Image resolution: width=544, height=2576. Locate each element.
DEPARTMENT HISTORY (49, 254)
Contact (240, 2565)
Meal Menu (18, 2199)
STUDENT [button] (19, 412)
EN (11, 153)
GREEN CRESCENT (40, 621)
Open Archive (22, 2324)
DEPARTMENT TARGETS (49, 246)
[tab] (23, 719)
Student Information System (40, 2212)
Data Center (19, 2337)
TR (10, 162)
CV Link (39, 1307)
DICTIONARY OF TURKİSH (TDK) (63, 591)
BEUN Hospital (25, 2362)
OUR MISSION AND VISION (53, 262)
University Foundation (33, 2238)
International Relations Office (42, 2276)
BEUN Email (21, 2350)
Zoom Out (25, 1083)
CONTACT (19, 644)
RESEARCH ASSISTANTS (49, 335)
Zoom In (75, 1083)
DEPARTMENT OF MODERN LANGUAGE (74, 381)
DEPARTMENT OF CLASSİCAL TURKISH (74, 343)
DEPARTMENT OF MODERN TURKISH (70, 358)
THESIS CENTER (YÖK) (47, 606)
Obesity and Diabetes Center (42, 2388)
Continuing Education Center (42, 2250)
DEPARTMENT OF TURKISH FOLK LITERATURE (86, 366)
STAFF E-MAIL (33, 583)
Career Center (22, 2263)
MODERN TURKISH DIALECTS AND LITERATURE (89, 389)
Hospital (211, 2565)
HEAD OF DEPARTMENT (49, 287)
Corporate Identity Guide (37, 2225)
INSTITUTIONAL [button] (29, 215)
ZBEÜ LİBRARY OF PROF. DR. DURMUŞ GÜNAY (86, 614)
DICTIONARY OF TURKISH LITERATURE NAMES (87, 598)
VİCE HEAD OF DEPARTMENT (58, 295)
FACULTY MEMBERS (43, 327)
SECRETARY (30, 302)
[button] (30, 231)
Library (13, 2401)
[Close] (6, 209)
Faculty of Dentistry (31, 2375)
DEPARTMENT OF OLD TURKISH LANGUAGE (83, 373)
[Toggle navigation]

==*==

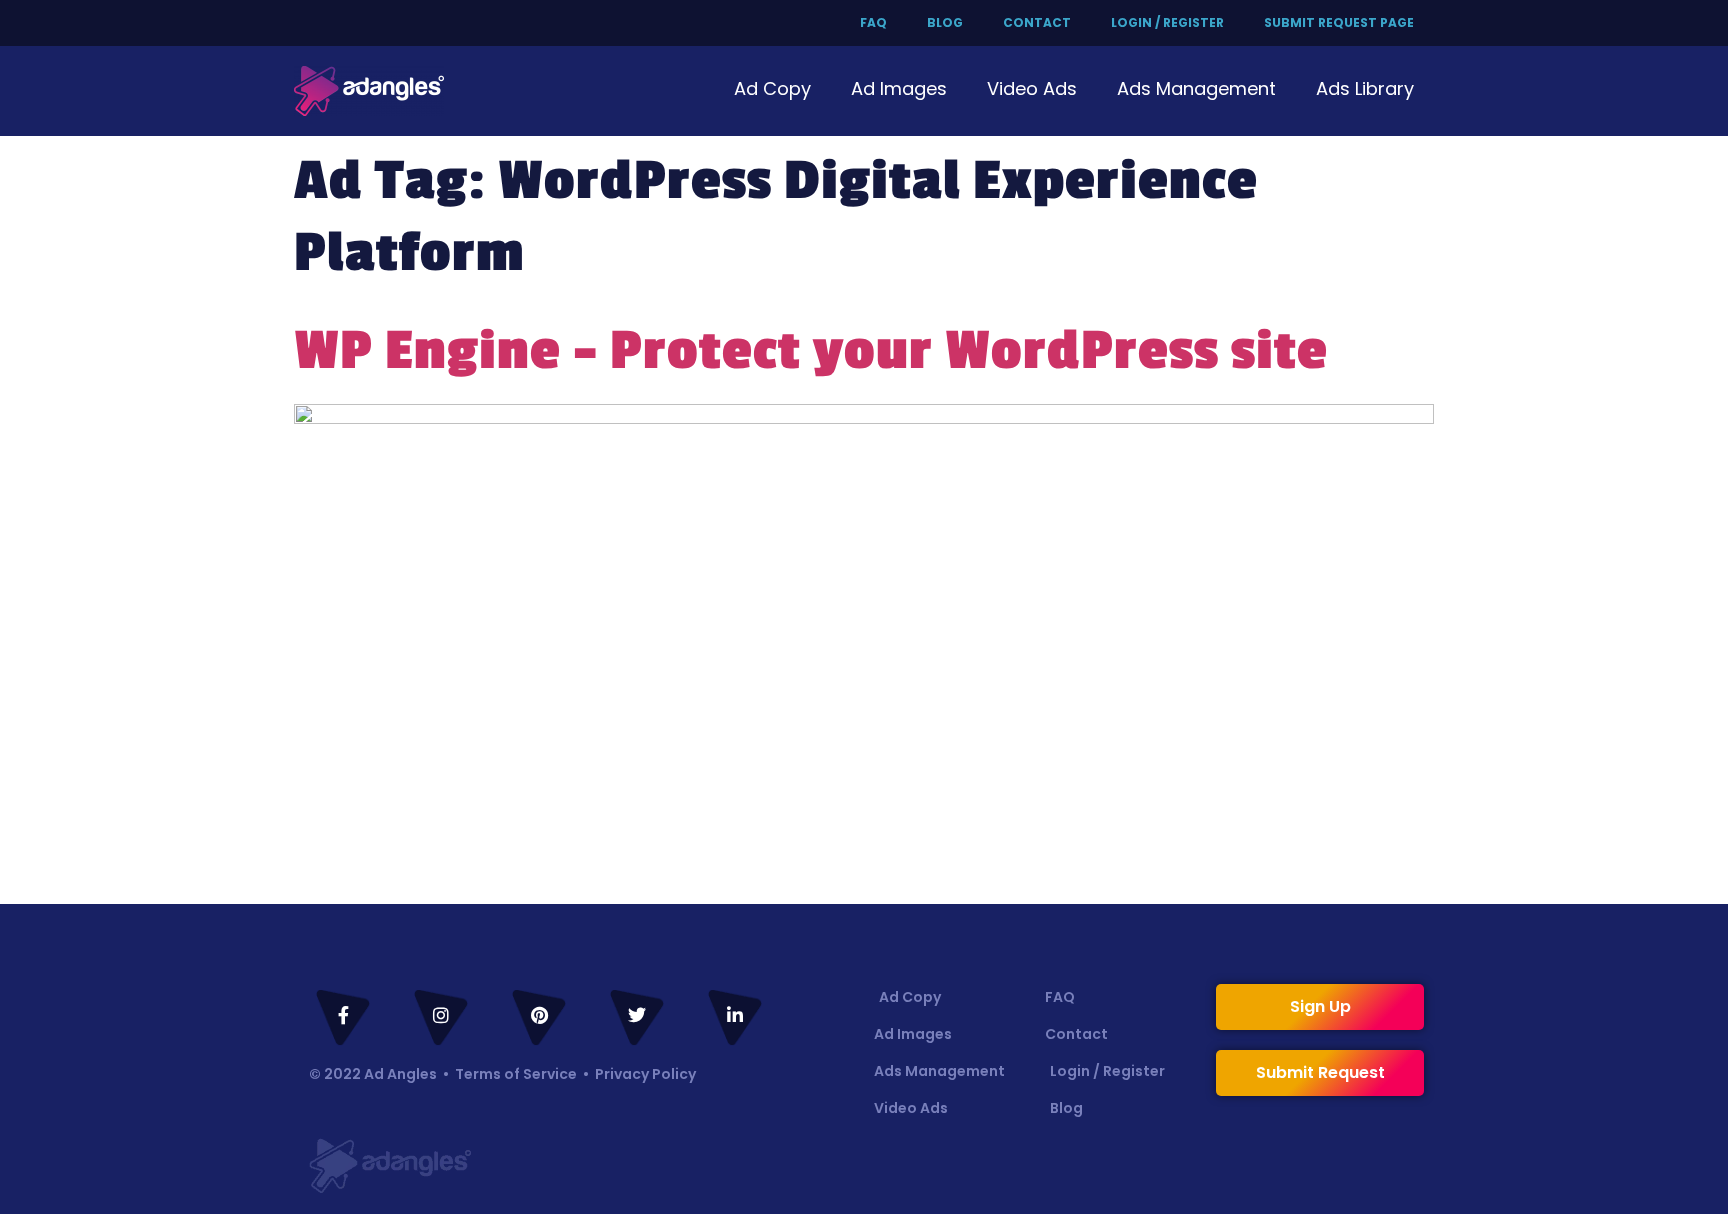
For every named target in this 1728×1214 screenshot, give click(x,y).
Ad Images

==*==

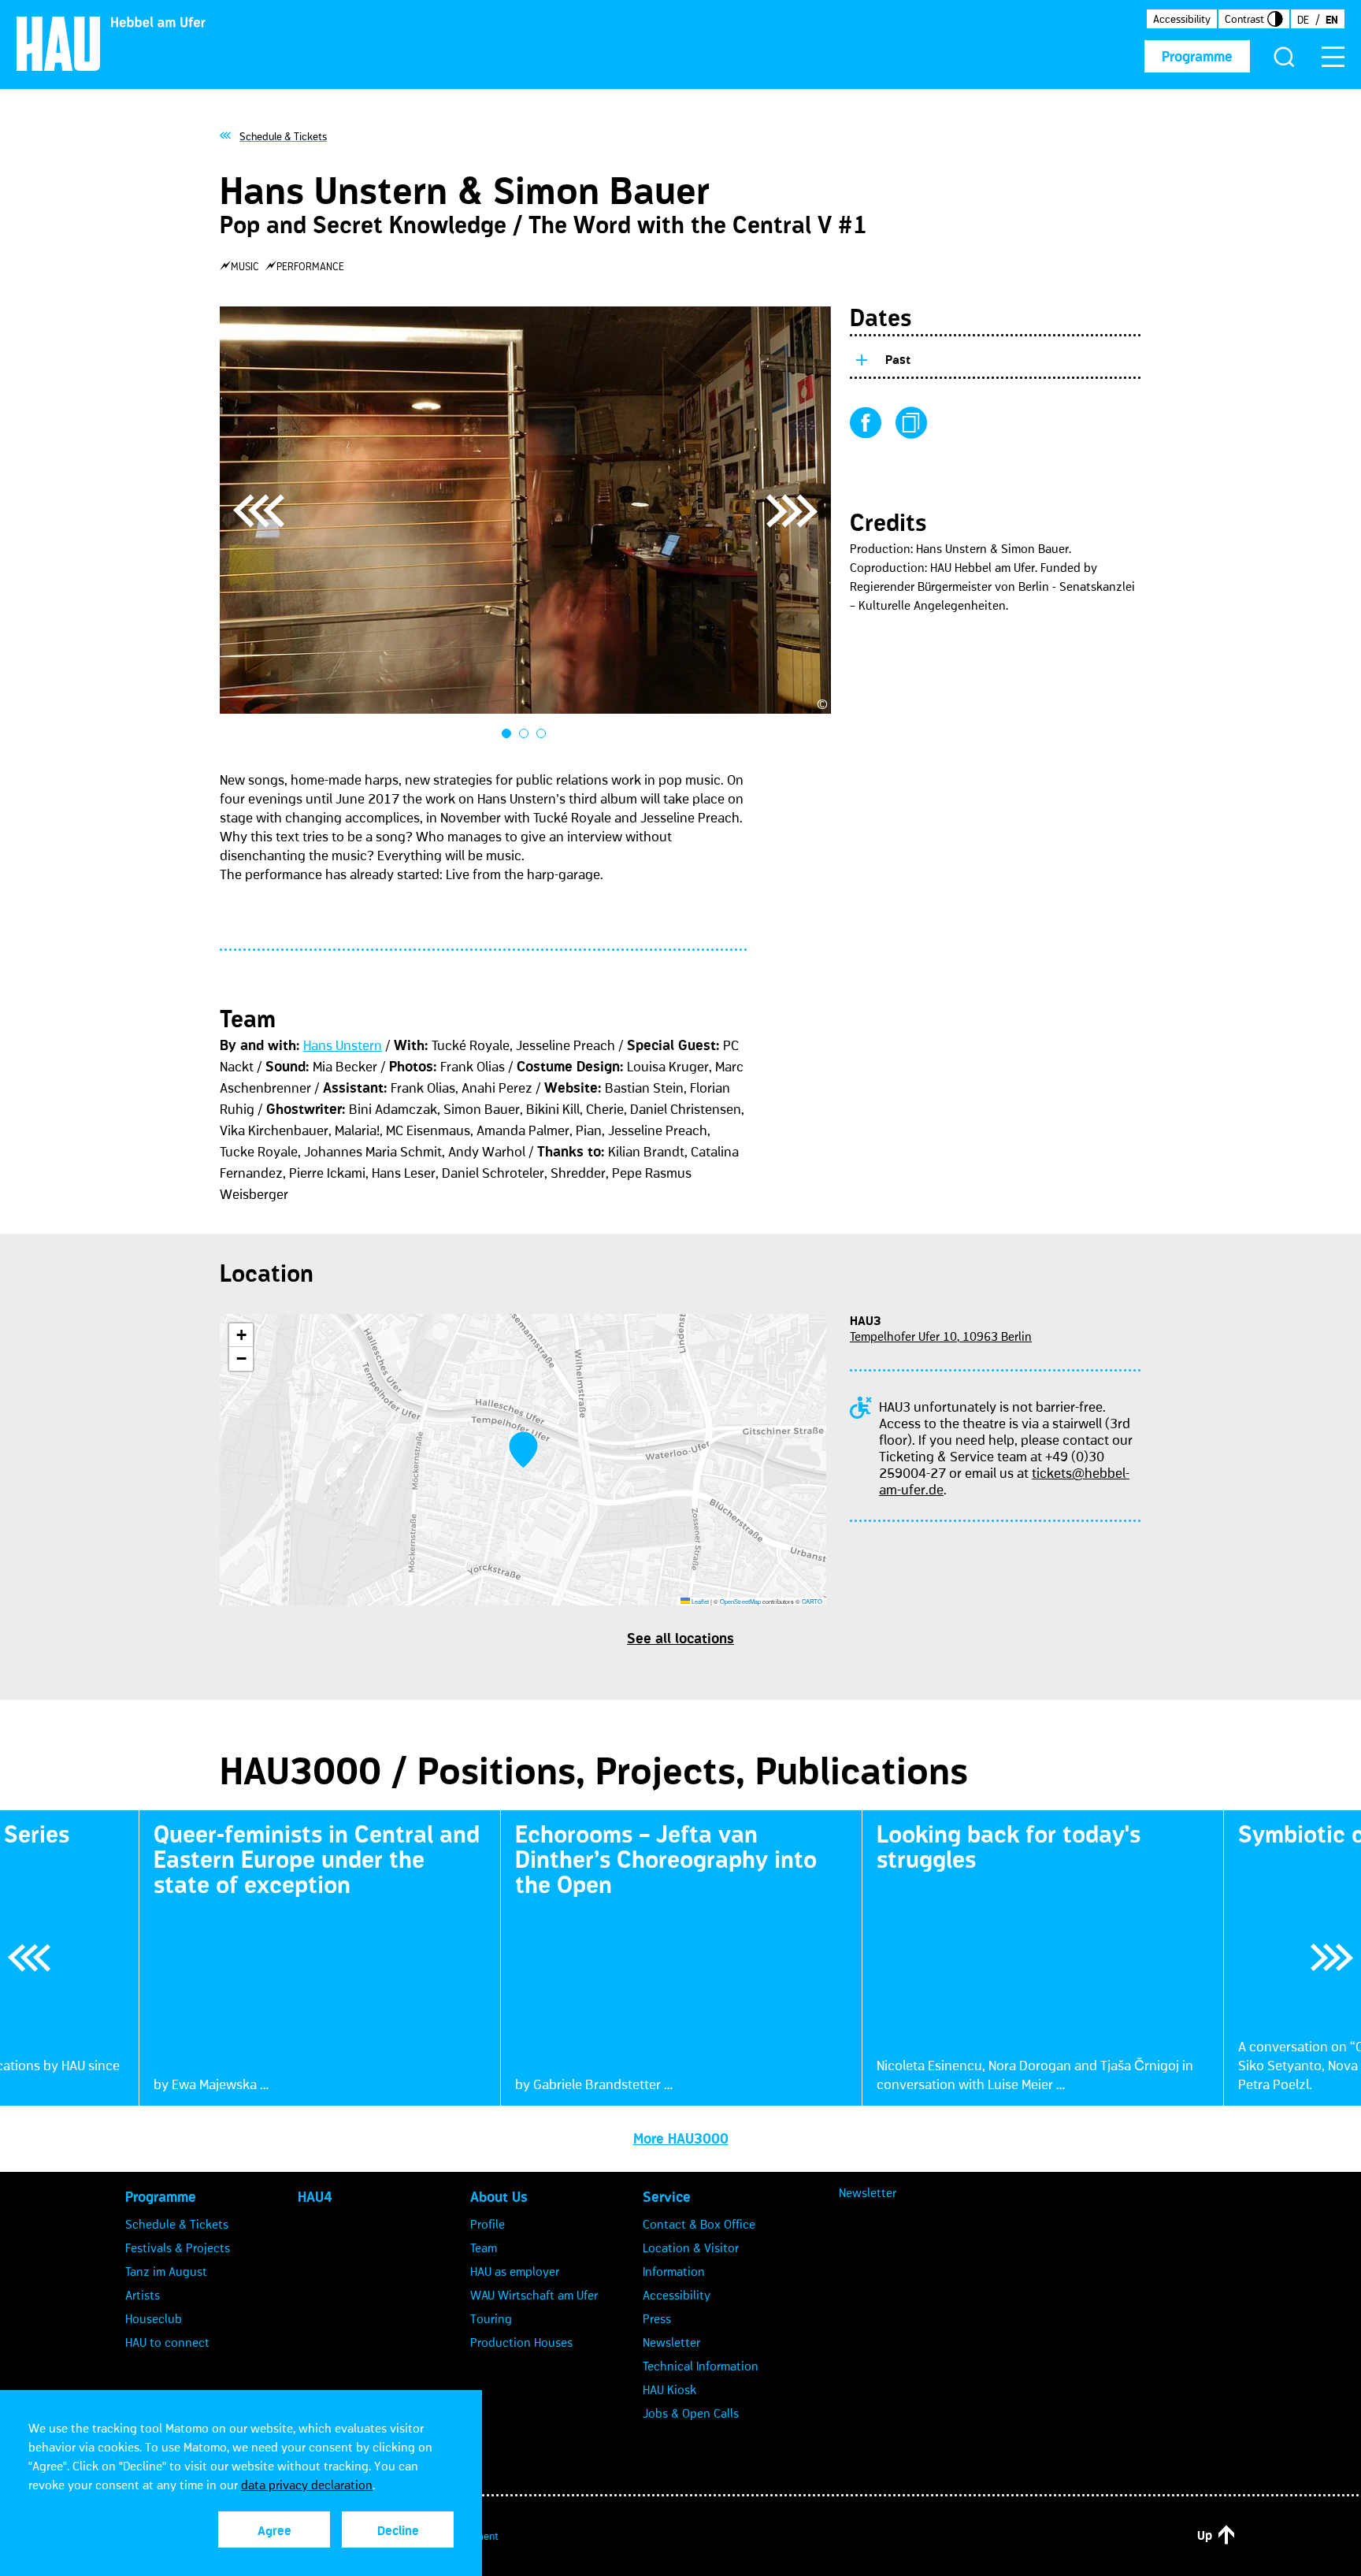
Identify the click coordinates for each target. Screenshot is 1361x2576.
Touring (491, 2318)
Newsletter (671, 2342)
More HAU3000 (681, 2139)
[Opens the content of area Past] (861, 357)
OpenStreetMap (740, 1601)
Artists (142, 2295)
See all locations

==*==

Problem to solve:
From the data above, return every line from the line that has "Image resolution: width=544, height=2576." up to and including the line that has "Zoom In (75, 1083)", exactly.

Solution:
Image resolution: width=544, height=2576. Locate each element.
DEPARTMENT HISTORY (49, 254)
Contact (240, 2565)
Meal Menu (18, 2199)
STUDENT [button] (19, 412)
EN (11, 153)
GREEN CRESCENT (40, 621)
Open Archive (22, 2324)
DEPARTMENT TARGETS (49, 246)
[tab] (23, 719)
Student Information System (40, 2212)
Data Center (19, 2337)
TR (10, 162)
CV Link (39, 1307)
DICTIONARY OF TURKİSH (TDK) (63, 591)
BEUN Hospital (25, 2362)
OUR MISSION AND VISION (53, 262)
University Foundation (33, 2238)
International Relations Office (42, 2276)
BEUN Email (21, 2350)
Zoom Out (25, 1083)
CONTACT (19, 644)
RESEARCH ASSISTANTS (49, 335)
Zoom In (75, 1083)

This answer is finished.